El narrador y la chica se han acostado en la casa de campo que él comparte con su amigo Tom. Él está a punto de ofrecerse a preparar el té cuando oye lo que supone que es el ruido del coche de Tom y se levanta de la cama para comprobarlo. La observación de Myrtle nos informa de que está desnudo. Podemos completar su respuesta, «Tanto mejor para…», sin ninguna dificultad, pues parece tener la misma estructura que las respuestas del lobo a Caperucita Roja y porque se nos dice que más vale no oír la parte que falta. El siguiente párrafo nos permite imaginarnos al desnudo narrador de pie junto a su amante, inclinada y también desnuda. «De pronto sopló». Cuando el sujeto es humano este verbo suele llevar un complemento, a veces después de una preposición como «sobre», pero aquí tenemos que adivinar de qué se trata. «Magnífico Alberto —dijo». Puesto que el siguiente párrafo elimina al candidato más obvio para la identidad de Alberto, nos quedan pocas dudas de que se trata del apodo cariñoso con que se bautiza al complemento de «sopló». (El hecho de que ello dé al narrador la ocasión para presentarse a sí mismo ceremoniosamente es una fuente adicional de diversión.) No se nos dice de qué actividad descansó Myrtle cuando «hizo una pausa», pero, al igual que con Shandy, la actividad no consistía en hablar, ya que habla después de la pausa. Y así sucesivamente. Los párrafos anormalmente cortos dan a entender que ocurre mucho más de lo que se está diciendo o de lo que se describe.

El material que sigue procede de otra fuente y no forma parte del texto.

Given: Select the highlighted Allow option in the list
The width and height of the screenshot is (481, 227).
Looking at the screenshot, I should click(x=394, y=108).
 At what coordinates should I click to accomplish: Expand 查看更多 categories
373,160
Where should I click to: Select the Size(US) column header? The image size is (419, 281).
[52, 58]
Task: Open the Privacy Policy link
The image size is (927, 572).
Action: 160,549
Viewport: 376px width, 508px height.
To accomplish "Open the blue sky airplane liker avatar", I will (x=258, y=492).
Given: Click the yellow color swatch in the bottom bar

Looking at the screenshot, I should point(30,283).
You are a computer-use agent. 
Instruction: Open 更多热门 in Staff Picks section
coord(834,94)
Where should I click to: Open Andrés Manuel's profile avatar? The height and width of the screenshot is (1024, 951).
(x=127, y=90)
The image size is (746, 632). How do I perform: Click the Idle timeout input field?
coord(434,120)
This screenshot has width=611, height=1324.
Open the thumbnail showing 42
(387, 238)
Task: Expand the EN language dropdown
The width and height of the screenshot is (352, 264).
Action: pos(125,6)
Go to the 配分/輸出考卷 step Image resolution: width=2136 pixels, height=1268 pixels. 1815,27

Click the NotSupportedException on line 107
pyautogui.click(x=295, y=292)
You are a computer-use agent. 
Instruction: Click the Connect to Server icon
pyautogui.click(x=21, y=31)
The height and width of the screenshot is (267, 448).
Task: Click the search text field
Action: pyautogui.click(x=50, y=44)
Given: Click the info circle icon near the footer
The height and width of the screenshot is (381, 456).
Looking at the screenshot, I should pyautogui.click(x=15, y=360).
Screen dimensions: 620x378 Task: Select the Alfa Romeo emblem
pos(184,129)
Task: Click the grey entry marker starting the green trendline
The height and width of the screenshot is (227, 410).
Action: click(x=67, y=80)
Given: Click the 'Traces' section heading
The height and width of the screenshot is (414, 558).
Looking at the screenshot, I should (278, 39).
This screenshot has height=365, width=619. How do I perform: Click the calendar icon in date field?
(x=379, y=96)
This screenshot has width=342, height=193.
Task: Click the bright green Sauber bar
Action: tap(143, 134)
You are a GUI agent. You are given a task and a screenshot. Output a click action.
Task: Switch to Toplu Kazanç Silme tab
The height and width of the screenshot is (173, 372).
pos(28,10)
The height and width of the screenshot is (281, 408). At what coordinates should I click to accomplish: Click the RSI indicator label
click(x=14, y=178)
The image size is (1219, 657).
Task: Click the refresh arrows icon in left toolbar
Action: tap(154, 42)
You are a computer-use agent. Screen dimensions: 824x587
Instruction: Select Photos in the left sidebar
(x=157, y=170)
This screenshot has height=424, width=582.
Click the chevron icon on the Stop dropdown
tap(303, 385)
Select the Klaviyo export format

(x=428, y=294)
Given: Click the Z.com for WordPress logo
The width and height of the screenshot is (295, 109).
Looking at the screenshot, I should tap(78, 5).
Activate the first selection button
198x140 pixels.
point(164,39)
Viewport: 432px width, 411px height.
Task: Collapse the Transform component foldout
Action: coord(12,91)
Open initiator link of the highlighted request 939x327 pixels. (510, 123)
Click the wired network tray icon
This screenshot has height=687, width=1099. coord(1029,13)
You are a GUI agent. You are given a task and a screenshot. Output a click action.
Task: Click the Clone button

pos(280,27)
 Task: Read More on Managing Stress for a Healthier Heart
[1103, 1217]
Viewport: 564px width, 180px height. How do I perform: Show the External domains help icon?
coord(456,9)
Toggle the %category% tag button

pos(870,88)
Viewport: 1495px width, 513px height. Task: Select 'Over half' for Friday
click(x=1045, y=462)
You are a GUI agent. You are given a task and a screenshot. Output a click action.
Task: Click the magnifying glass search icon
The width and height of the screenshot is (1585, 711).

Como Sterne, Cooper usa el sobrentendido no sólo por conveniencia, sino como una forma de humor. Más o menos una década más tarde, sin embargo, el juicio a Lady Chatterley barrió todos los tabúes que hacían imprescindibles tales astutos artificios, cosa que lamentaron muchos lectores y algunos escritores. Kingsley Amis, por ejemplo, aunque sus historias tienen mucho que ver con la conducta sexual, ha hecho cuestión de principio no intentar describir el acto en sí mismo. Hay un pasaje en su reciente novela The folks that live on the hill (Esos que viven en la colina) que lo deja claro y al mismo tiempo ilustra cómo el sobrentendido se usa en la charla coloquial para referirse al sexo:
—Sería estupendo que hoy nos acostáramos pronto — dijo Désirée.
Esta propuesta en apariencia transparente tenía varios niveles de significado. Acostarse pronto y nada más quería decir algo así como lo que decía, era básicamente una expresión temporal, manifestaba que la velada no iba a tener segunda parte, ninguna extensión o salida social…, Sería estupendo acostarse pronto significaba no solamente la exclusión de cualquier actividad social sino la inclusión de lo que sería justo, lo que es de hecho inevitable, llamar actividad sexual. Lo cual… es mejor, mucho mejor, adivinar que describir.
El tratamiento explícito de actos sexuales es ciertamente otro desafío a la creatividad del novelista —cómo evitar repetir el lenguaje de la pornografía, cómo desfamiliarizar el repertorio, limitado por su propia naturaleza, de los actos sexuales— pero esto no es algo que me proponga abordar en este libro.